Rechtsanwalt | Spezialist für Familienrecht & Scheidungsrecht in Wien

Dr. Clemens Pichler ist eingetragener Rechtsanwalt in Wien und Gründer der
Pichler Rechtsanwalt GmbH mit Kanzlei in 1010 Wien.
Er begleitet sowohl Männer als auch Frauen durch alle Phasen einer Scheidung –
von der einvernehmlichen Scheidung über streitige Scheidungsverfahren bis hin zu
Obsorge, Unterhalt und Aufteilung des ehelichen Vermögens.

Seit der Kanzleigründung im Jahr 2008 hat Dr. Pichler bereits hunderte Mandanten
in Familienrechtssachen vertreten und Scheidungen vor den Bezirksgerichten
abgewickelt – sowohl einvernehmlich als auch in strittigen Scheidungsverfahren.

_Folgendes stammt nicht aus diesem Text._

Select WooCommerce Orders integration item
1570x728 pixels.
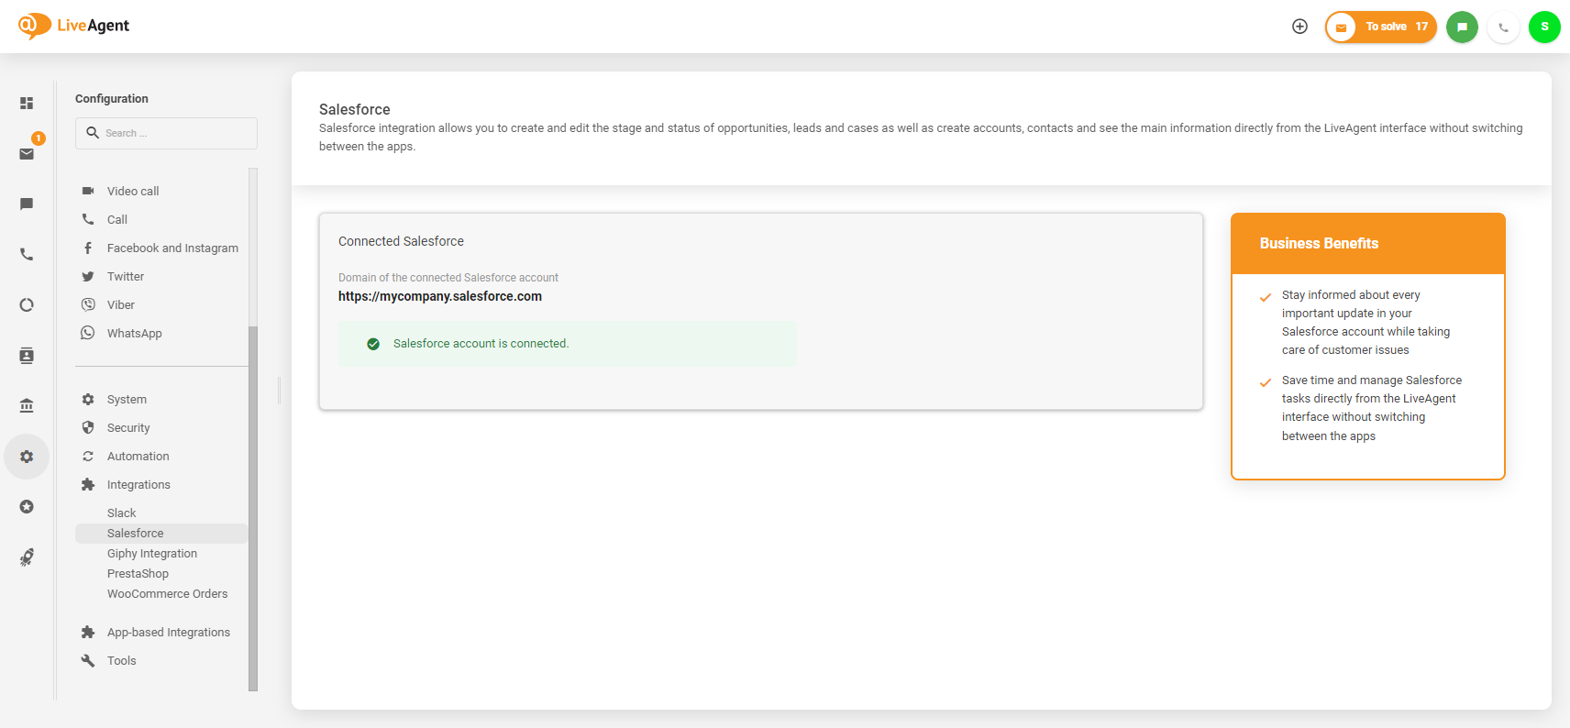click(x=167, y=594)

Er ist Autor zahlreicher juristischer Fachpublikationen, unter anderem im
Österreichischen Anwaltsblatt, den Fachzeitschriften
ecolex und Recht der Wirtschaft sowie Gastautor in den
Tageszeitungen Die Presse und Der Standard.

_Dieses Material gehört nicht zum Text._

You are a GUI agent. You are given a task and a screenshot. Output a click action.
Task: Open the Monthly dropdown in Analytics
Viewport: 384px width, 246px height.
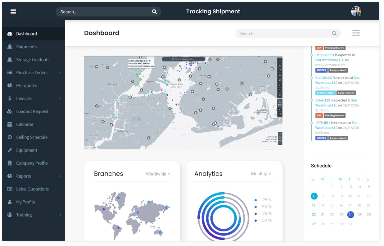tap(261, 174)
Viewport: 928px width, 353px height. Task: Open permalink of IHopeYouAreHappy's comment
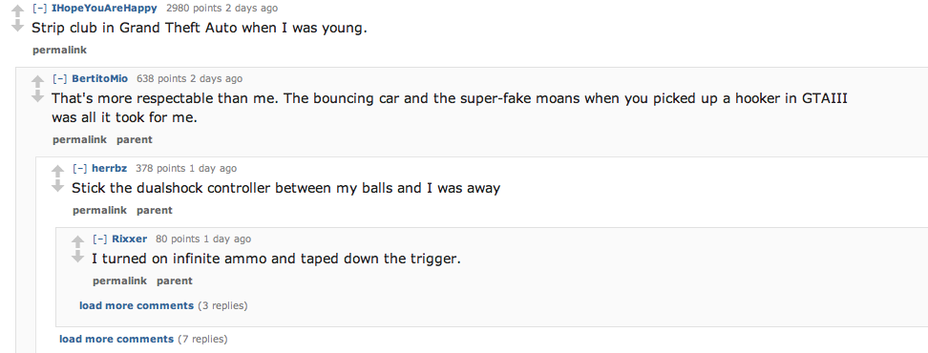pos(60,51)
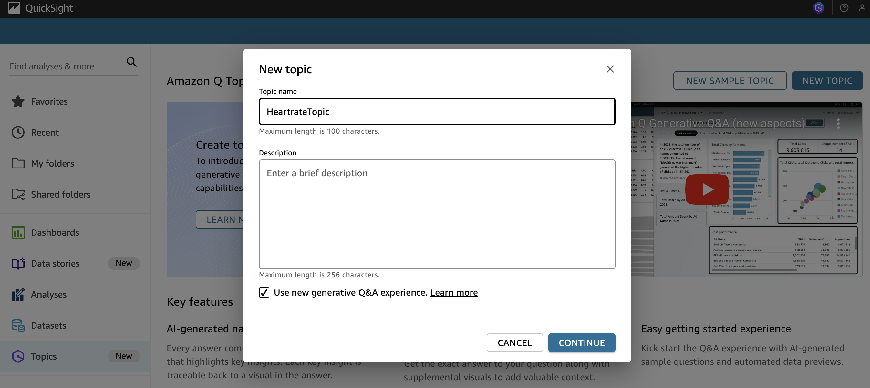870x388 pixels.
Task: Uncheck Use new generative Q&A experience
Action: (x=264, y=292)
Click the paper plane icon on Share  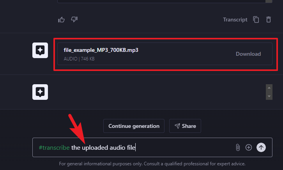click(x=177, y=126)
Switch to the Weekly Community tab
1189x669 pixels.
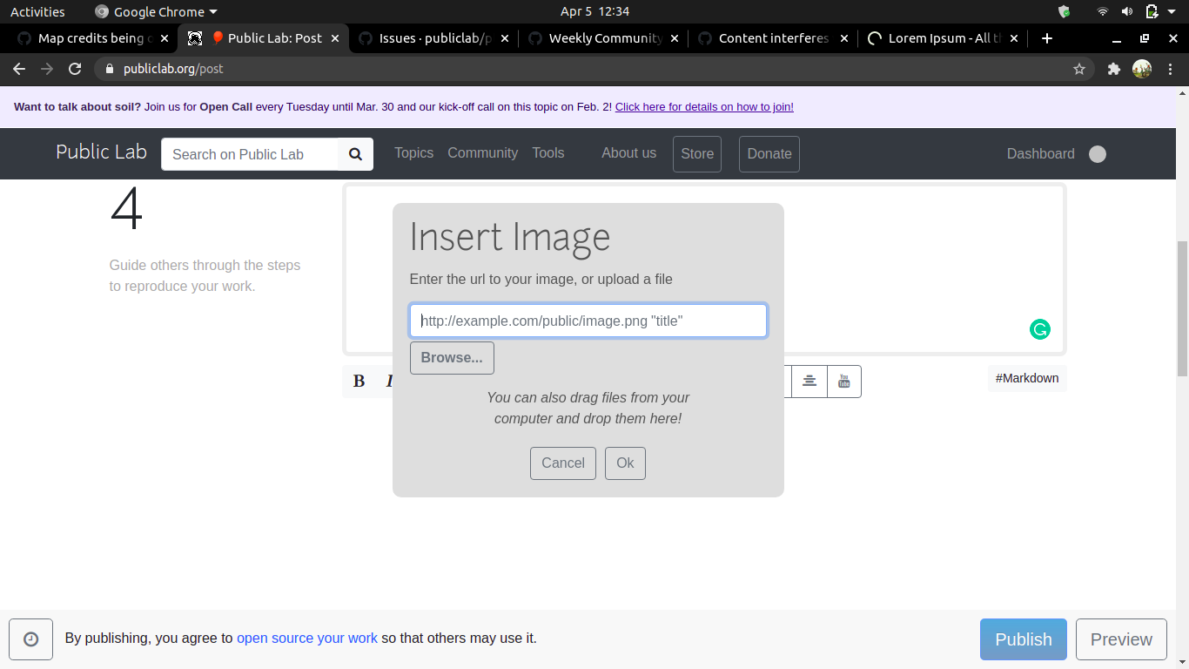(x=599, y=37)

Seine wissenschaftlichen Aufsätze werden vom Obersten Gerichtshof (OGH) zitiert,
und er hat als anwaltlicher Vertreter von Parteien zahlreiche Fälle vor dem
Höchstgericht erwirkt.

Seine Expertise im Familienrecht und Scheidungsrecht basiert auf langjähriger
Prozesserfahrung vor österreichischen Familiengerichten sowie auf aktueller
OGH-Rechtsprechung im Familienrecht.